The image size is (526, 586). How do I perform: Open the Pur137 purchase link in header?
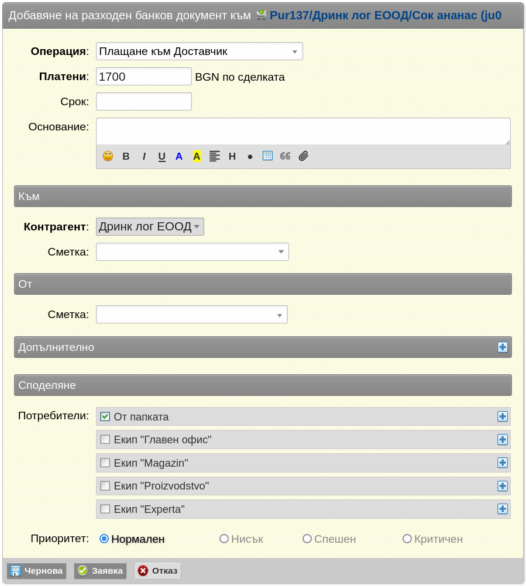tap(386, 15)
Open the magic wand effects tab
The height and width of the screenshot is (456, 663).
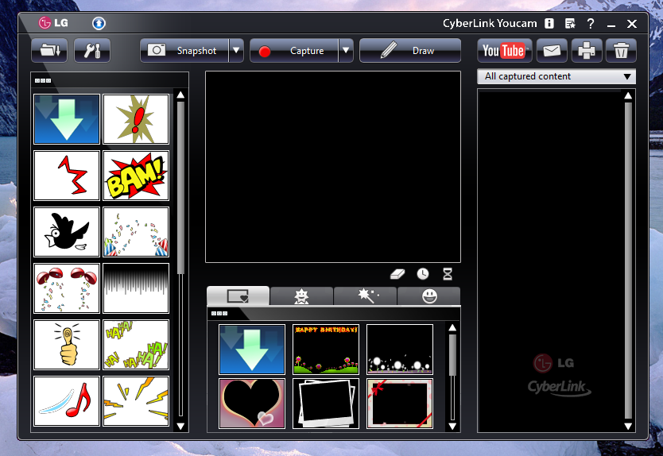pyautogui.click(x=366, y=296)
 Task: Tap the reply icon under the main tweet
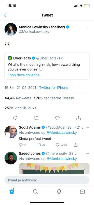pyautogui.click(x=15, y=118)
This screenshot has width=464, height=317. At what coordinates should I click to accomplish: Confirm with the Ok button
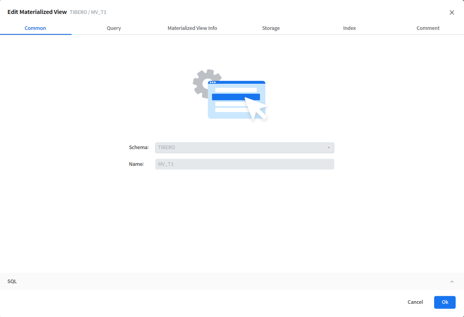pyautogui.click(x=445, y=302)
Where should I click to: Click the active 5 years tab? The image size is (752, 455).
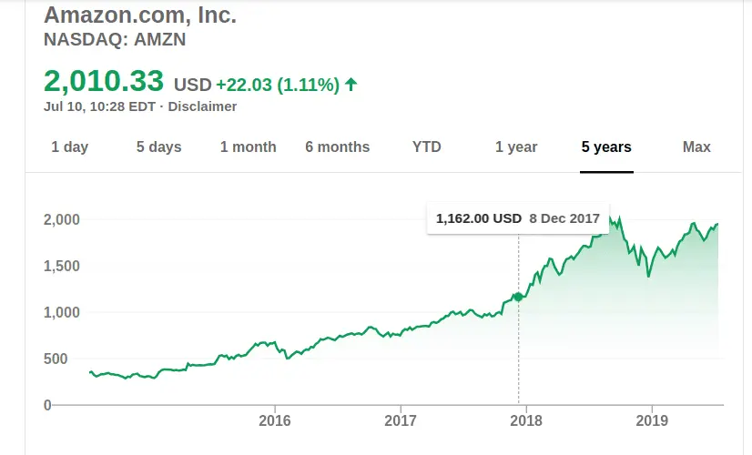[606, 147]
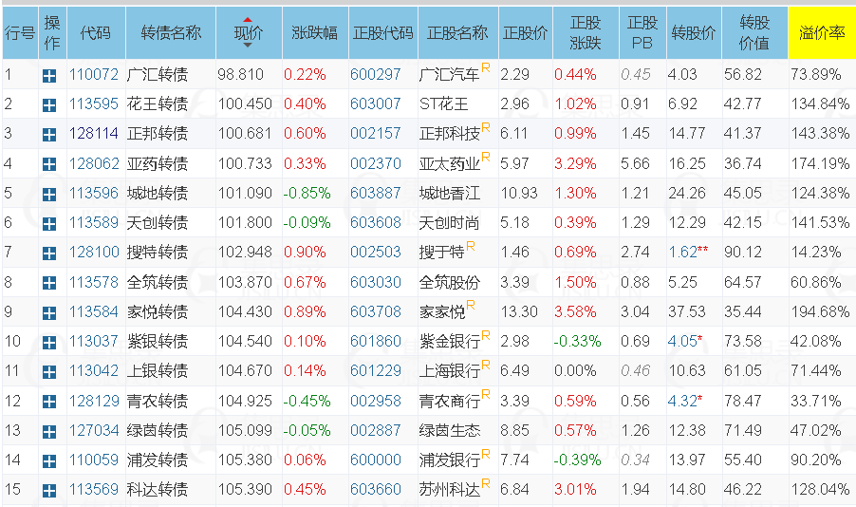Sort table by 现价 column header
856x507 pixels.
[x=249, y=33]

——————

Work instructions
Give back every entry in full, exactly as written, with no picture included.

Answer space
The image size is (526, 586). How do I perform: Open the Pur137 purchase link in header?
tap(386, 15)
Open the magic wand effects tab
The height and width of the screenshot is (456, 663).
pyautogui.click(x=366, y=296)
 Task: Tap the reply icon under the main tweet
pyautogui.click(x=15, y=118)
This screenshot has width=464, height=317. At what coordinates should I click to accomplish: Confirm with the Ok button
pyautogui.click(x=445, y=302)
Where should I click to: Click the active 5 years tab? The image size is (752, 455).
[606, 147]
Sort table by 现价 column header
856x507 pixels.
[x=249, y=33]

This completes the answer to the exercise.